Pretendemos executar uma política clara de proximidade, com presença regular e efetiva em todas as freguesias, para que seja possível concretizar no terreno uma política real de descentralização e transferência de competências, criando um gabinete de apoio ao tecido associativo, juntas de freguesia e às IPSS’s, para realização de candidaturas a projetos financiados pelos quadros comunitários, reformulando o Regulamento de Apoio ao Associativismo, promovendo contratos programa com apoio a novas realidades e necessidades, desenvolvendo programa de divulgação e promoção à escala internacional do Centro de Alto Rendimento (CAR) e de todas as infraestruturas públicas e privadas complementares que o concelho dispõe, envolvendo instituições públicas e as empresas do ramo da hotelaria e restauração, melhorando as condições do espaço atual da Feira de Montemor-o-Velho, construindo o ECO-Museu do Mondego na zona histórica de Montemor (museu com ligação a agricultura, rio, biodiversidade, produtos endógenos) e criando benefícios sociais para quem é bombeiro voluntário no nosso concelho.

 

NDC – Que palavra escolheria para a definir, enquanto pessoa e candidata? 

É sempre difícil e potencialmente tendencioso ser juiz em causa própria… Contudo, posso dar a perspetiva daquilo que tento, genuinamente, ser.
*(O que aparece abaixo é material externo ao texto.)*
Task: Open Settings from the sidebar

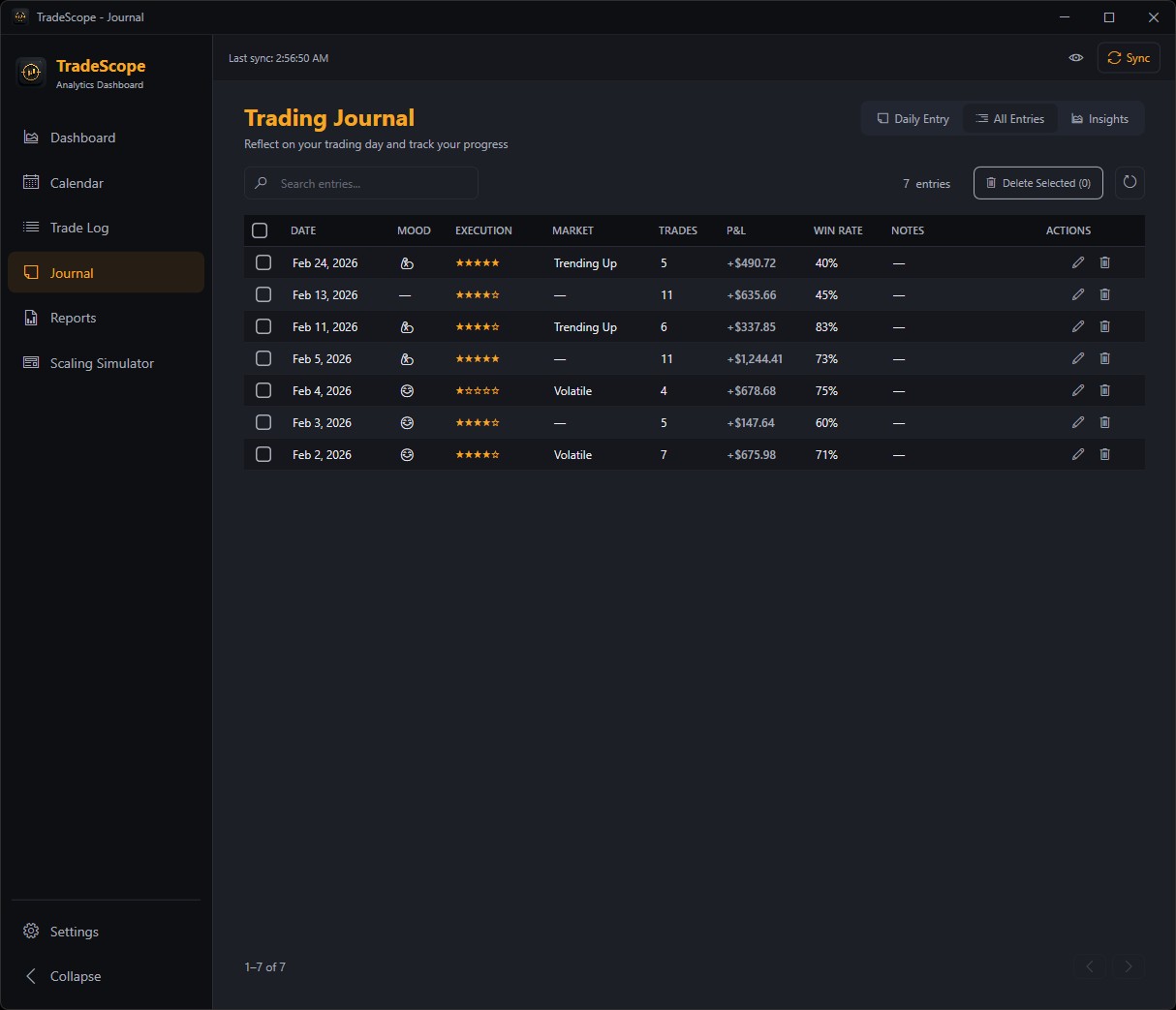Action: pyautogui.click(x=74, y=932)
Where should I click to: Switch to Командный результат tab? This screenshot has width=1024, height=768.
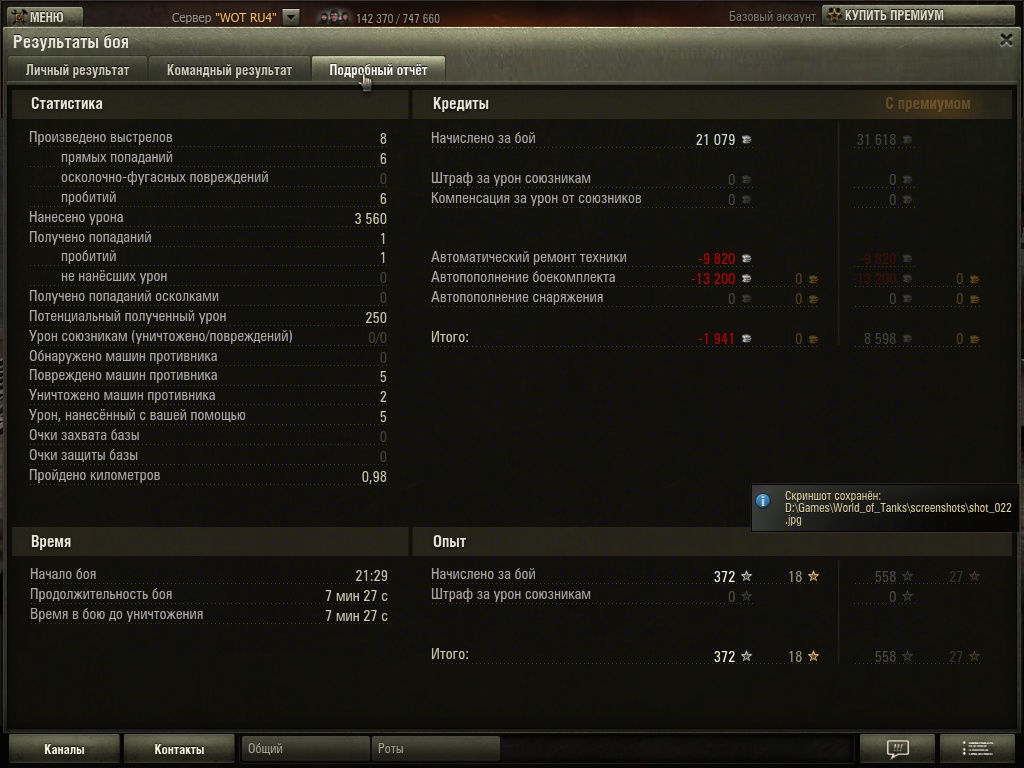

Enquanto pessoa, procuro manter sempre a minha humildade, tento ser generosa, solidária, compreensiva, responsável e empenhada em tudo o que me envolvo. Cultivo o valor da amizade e gosto de me manter sempre reservada na vida pessoal.

Na atividade política pretendo pautar-me pela ética, pela honestidade, pela coerência, pela frontalidade, pela objetividade e assertividade.

Enquanto candidata, encaro este papel como uma missão, ao serviço de uma causa, que é servir a população do meu concelho, pondo em prática a ideologia política de que comungo. Quero dar tudo o que tenho e posso pela minha terra, pelo meu concelho. Confio muito na vasta equipa de candidatos que se reuniu em torno do projeto da Coligação UNIR PELA MUDANÇA e acredito no mérito do programa eleitoral que apresentamos a sufrágio.

Desde o primeiro dia em que aceitei este desafio trago sempre presente aquela velha frase batida de Sá Carneiro: «a Política sem risco é uma chatice e sem ética uma vergonha».

Também na “corrida” à Câmara Municipal de Montemor-o-Velho estão: o recandidato pelo Partido Socialista (PS), Emílio Torrão, Miguel António Santos pelo Chega, Daniel Nunes pela Coligação Democrática Unitária (CDU) e João Rui Mendes pelo Bloco de Esquerda (BE).

O ato eleitoral para estas Eleições autárquicas 2021 está marcado para o próximo domingo, 26 de setembro.